09 novembre 2018 | Derriennic Associés |

CA Paris, pôle 1 – ch. 3, 3 oct. 2018, n° 18/03002

Résumé : Un client assigne en référé son intégrateur pour demander la restitution du prix des licences, le contrat de fourniture des licences étant caduc du seul fait du constat de la résiliation du contrat d’intégration. Le juge des référés puis la Cour d’appel vont considérer qu’il existe une contestation sérieuse quant à l’obligation de restitution du coût des licences.

Une société confie à une SSII l’intégration d’un progiciel dont elle acquiert concomitamment les licences par un autre contrat auprès de ce même prestataire.

Le projet d’intégration se passe manifestement mal. Le client invoque retards et anomalies et demande à son cocontractant d’en compenser les conséquences dommageables, alors que le prestataire informatique conteste sa responsabilité reprochant au client l’insuffisance de mobilisation de ses équipes. Finalement, le client résilie pour faute le contrat d’intégration.

Mais ce n’est pas au fond que le client a décidé de saisir le juge. Le client assigne en effet le prestataire devant le juge des référés du Tribunal de commerce de Paris aux fins de voir ce dernier condamné à lui verser une somme provisionnelle correspondant à la restitution du prix des licences, au motif que la résiliation du contrat d’intégration, du fait de l’interdépendance des contrats, entraîne la caducité automatique et de plein droit des licences. L’ordonnance conclura qu’il n’y a pas lieu à référé.
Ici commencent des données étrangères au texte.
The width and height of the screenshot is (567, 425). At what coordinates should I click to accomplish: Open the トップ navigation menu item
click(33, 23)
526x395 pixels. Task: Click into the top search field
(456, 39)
Le client interjette appel : Il considère que le litige porte uniquement sur la restitution du prix des licences et non sur la restitution des sommes versées au titre des prestations ; le fait que les parties s’imputent mutuellement la responsabilité de l’échec du projet est dépourvu d’incidence sur la demande de restitution présentée qui se fonde sur la seule constatation de la résiliation du contrat d’intégration ainsi que l’absence de livraison des licences.
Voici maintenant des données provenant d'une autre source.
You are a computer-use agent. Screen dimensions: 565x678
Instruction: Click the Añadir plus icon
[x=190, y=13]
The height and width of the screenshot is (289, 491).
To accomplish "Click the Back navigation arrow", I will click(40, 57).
Pour l’intégrateur, la question de savoir si les contrats sont indivisibles et si le client est fondé à solliciter le remboursement du coût des licences relève de la compétence du juge du fond en ce qu’elles nécessitent de se livrer à une interprétation des contrats ainsi qu’à leurs conditions d’exécution. Il fait valoir en ce sens que les contrats, portant sur un progiciel standard, ne sont pas nécessairement indivisibles, rien n’empêchant le client de confier la finalisation à un autre prestataire et de conserver le bénéficie des licences acquises. Pour pouvoir obtenir le remboursement des licences, il incombe au client de démontrer que la résolution du contrat d’intégration entraînant l’anéantissement rétroactif dudit contrat a été prononcée aux torts exclusifs du prestataire. Or il existe un profond désaccord entre les parties sur les causes de la rupture dont elles se rejettent mutuellement la responsabilité.

Pour la Cour d’appel, « nonobstant l’interdépendance contractuelle entre le contrat de licence et le contrat d’intégration invoquée, il apparait que l’évaluation des conséquences financières de la résiliation du contrat (…) nécessite de porter une appréciation de fond sur le comportement de chacune des parties et de caractériser la faute de la partie qui en a été à l’origine (…) »

La Cour déduit de l’ensemble des éléments l’existence d’une contestation sérieuse quant à l’obligation de restitution du coût des licences et confirme l’ordonnance de référé.